Australia - Climate



Although it has a wide diversity of climatic conditions, Australia is generally warm and dry, with no extreme cold and little frost, its temperatures ranging from comfortably mild in the south to hot in the central interior and north. July mean temperatures average 9° C (48° F ) in Melbourne in the southeast and 25° C (77° F ) in Darwin in the north. January mean temperatures average 20° C (68° F ) in Melbourne and 30° C (86° F ) in Darwin. Summer readings often reach 38° C (100° F ) or more in almost any area of the continent and may exceed 46° C (115° F ) in interior regions. Winds are light to moderate, except along the coasts, where cyclones have occurred.

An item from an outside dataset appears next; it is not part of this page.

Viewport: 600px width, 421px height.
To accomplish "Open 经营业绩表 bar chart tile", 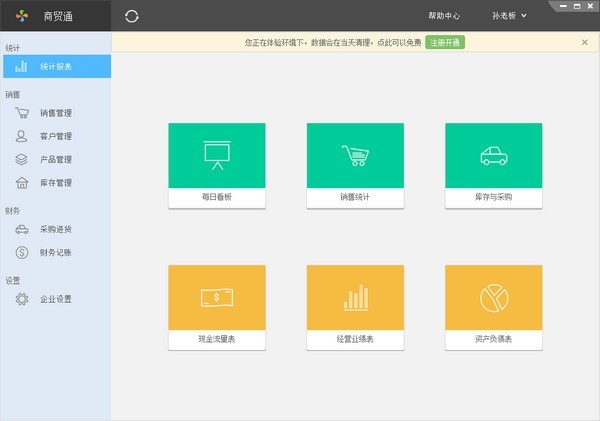I will [355, 307].
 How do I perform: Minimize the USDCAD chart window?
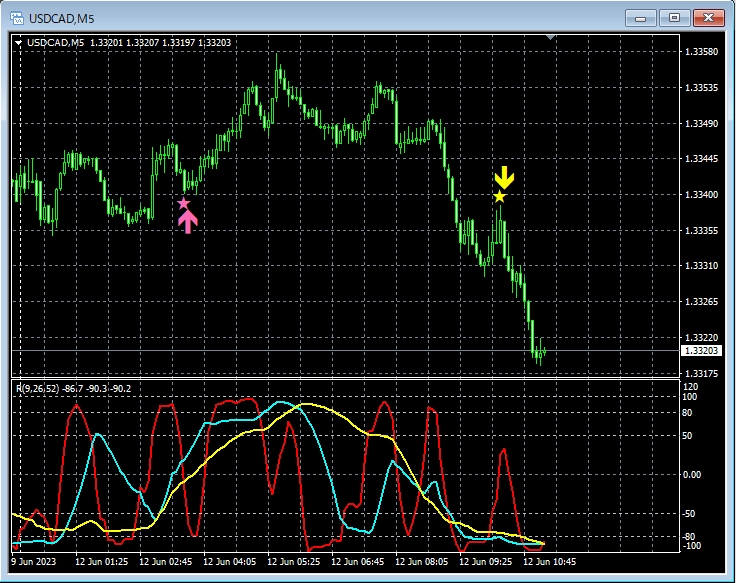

The continent is subject to great variations in rainfall, but except for a few areas rainfall is insufficient, and the rate of evaporation is high. Mean annual rainfall is 42 cm (17 in), much less than the world mean of 66 cm (26 in). About 18% of the land area is desert. Only about 20% has more than 76 cm (30 in) of rain annually, but these areas suffer from a long dry season, while others have too much rain. Only Tasmania, Victoria, and parts of New South Wales have enough rainfall all year round. Droughts and floods occur irregularly but frequently over large areas. On 25 December 1974, a cyclone and flood devastated most of Darwin; at least 49 people were killed, and some 20,000 were left homeless. Drought conditions became very severe in the early 1980s, leading to dust storms, fires, and multibillion-dollar crop losses. Again in 1994–95, a severe drought devastated eastern agricultural regions.